### Available data

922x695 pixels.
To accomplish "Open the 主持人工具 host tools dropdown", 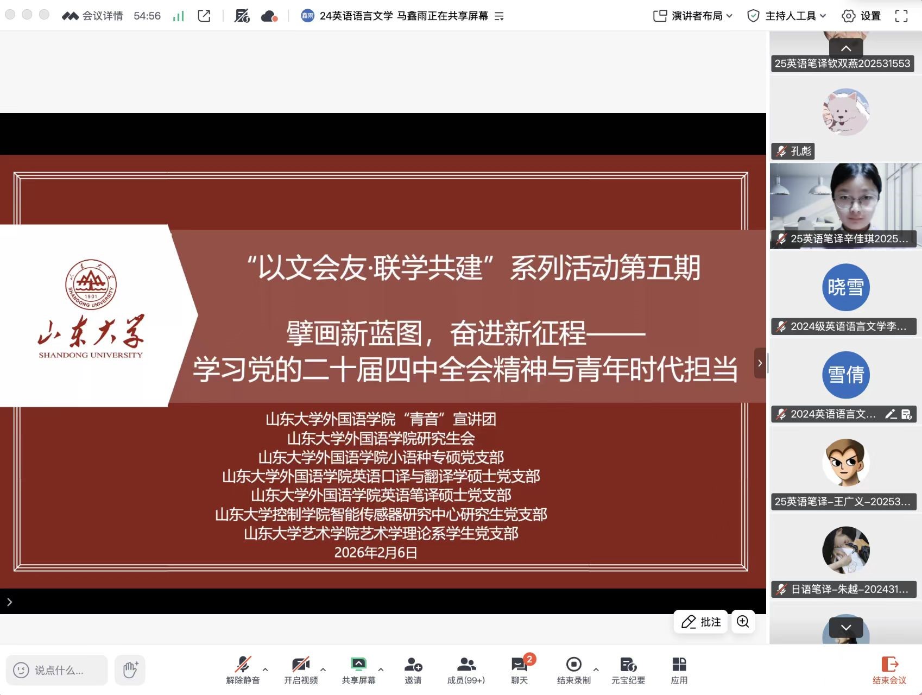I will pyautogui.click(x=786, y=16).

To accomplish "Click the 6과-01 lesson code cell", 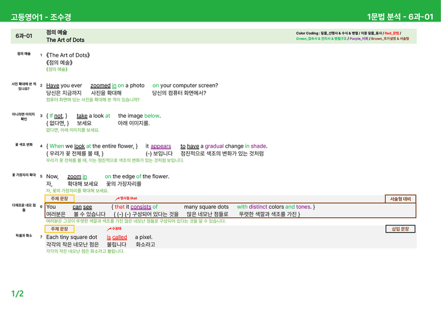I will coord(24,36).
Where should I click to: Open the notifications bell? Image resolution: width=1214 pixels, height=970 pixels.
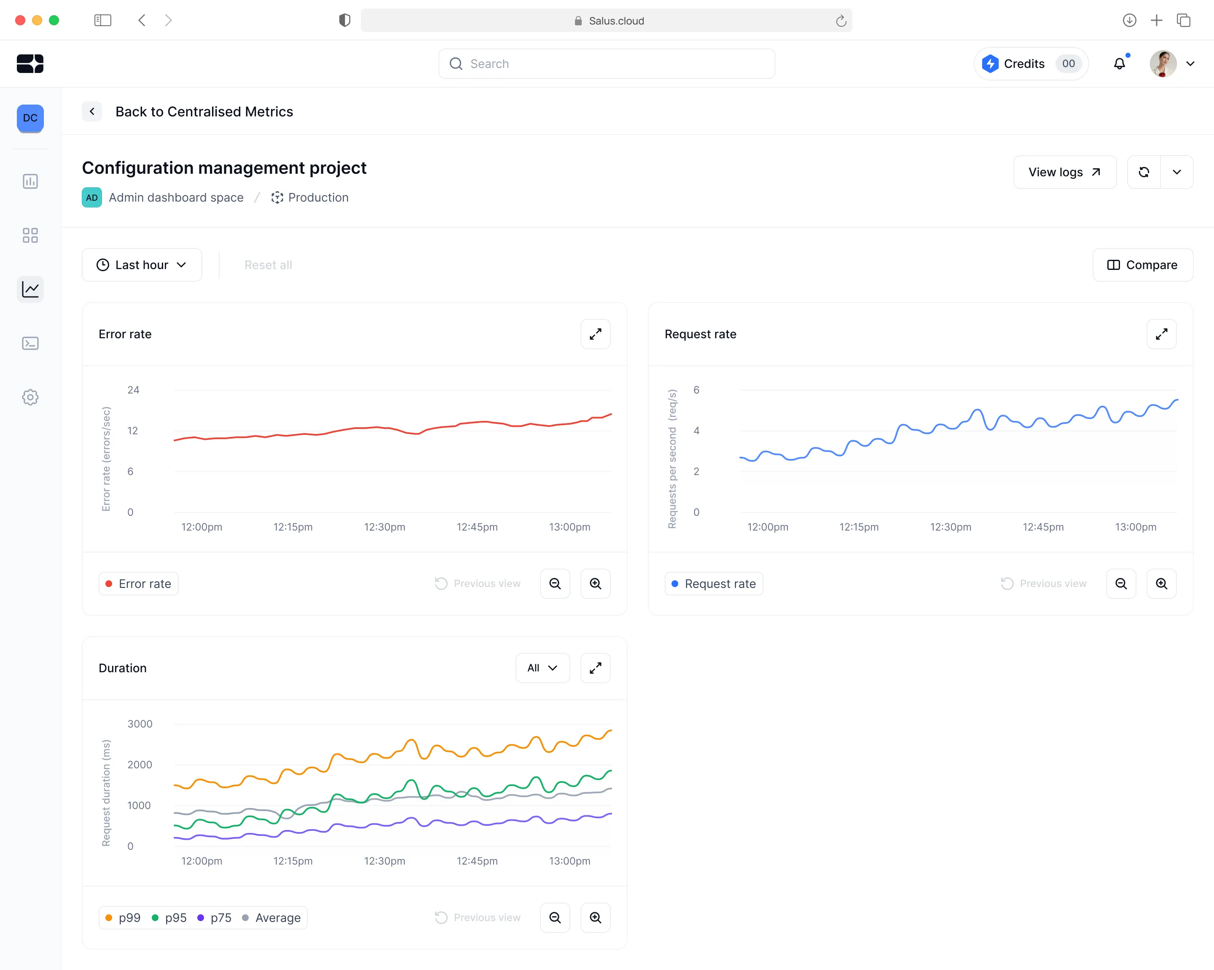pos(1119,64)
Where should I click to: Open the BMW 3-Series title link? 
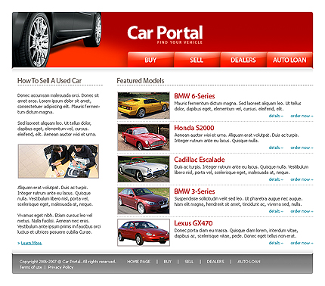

######

= Exercise =
Return only the lines from the one that contains "Where should I click to: Open the notifications" through the closing line of the data, inclusive, reproduced exactly and with every picture left out.

= Response area =
Where should I click to: Open the notifications bell? Image resolution: width=1214 pixels, height=970 pixels.
pos(1119,64)
Where should I click to: Open the BMW 3-Series title link? 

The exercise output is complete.